Source code for rsmtool.utils.prmse

"""
PRMSE utilities.

Utility classes and functions related to computing test
theory based evaluations.

The derivations and formulas were provided by Matt Johnson.

:author: Anastassia Loukina (aloukina@ets.org)
:author: Nitin Madnani (nmadnani@ets.org)

:organization: ETS
"""

import warnings
from typing import List, Optional, Union

import numpy as np
import pandas as pd


def get_n_human_scores(human_scores: np.ndarray) -> np.ndarray:
    """
    Get the number of available human scores for each response.

    Parameters
    ----------
    human_scores : numpy.ndarray
        Human ratings for each response of shape (n_samples, n_ratings).

    Returns
    -------
    n_scores : numpy.ndarray
        Total number of human scores of shape (n_samples, ). Only includes
        scores that are not NaN.
    """
    n_scores = (~np.isnan(human_scores)).sum(axis=1)
    return n_scores



[docs]
def variance_of_errors(human_scores: np.ndarray) -> Optional[float]:
    """
    Estimate the variance of errors in human scores.

    Parameters
    ----------
    human_scores : numpy.ndarray
        Human ratings for each response of shape (n_samples, n_ratings).

    Returns
    -------
    variance_of_errors : Optional[float]
        Estimated variance of errors in human scores. If the variance of errors
        cannot be estimated from the data, returns ``None``.
    """
    # we first compute the total number of scores
    # available for each response

    n_scores = get_n_human_scores(human_scores)

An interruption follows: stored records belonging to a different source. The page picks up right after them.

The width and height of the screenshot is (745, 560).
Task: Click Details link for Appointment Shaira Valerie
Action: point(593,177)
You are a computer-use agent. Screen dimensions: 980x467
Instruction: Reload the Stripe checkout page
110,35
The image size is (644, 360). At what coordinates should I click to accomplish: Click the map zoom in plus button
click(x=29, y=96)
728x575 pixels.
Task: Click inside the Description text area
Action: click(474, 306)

    # we will only be using responses with more
    # than one score
    multiple_mask = n_scores > 1

    # show a warning and return None
    # if we don't have valid human scores
    if multiple_mask.sum() == 0:
        warnings.warn(
            "True score evaluations cannot be computed because none of the "
            "responses in the evaluation set has valid system scores and 2 "
            "human scores."
        )
        return None

    else:
        # only select the responses with multiple scores
        multiple_scores = human_scores[multiple_mask]

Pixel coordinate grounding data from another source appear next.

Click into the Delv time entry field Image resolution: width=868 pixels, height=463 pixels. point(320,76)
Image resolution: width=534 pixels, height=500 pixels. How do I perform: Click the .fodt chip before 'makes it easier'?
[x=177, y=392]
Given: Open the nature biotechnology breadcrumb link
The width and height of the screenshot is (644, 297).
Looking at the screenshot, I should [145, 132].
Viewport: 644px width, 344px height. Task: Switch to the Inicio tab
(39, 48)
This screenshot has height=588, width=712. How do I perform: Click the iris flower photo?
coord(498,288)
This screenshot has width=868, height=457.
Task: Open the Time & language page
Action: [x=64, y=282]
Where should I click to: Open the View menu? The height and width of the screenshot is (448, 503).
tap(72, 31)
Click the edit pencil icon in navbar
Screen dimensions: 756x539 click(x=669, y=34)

        n_scores = n_scores[multiple_mask]

        # now let's compute the rater error variance for each
        # response
        response_variances = np.nanvar(multiple_scores, ddof=1, axis=1)

        # finally, let's compute the variance of errors as a weighted average
        # of response variances

        variance_of_errors = np.average(response_variances, weights=n_scores - 1)

        return variance_of_errors



def true_score_variance(
    human_scores: np.ndarray, variance_errors_human: Optional[float] = None
) -> Optional[float]:
    """
    Compute variance of true scores for multiple raters.

    Parameters
    ----------
    human_scores : numpy.ndarray
        Human ratings for each response of shape (n_samples, n_ratings).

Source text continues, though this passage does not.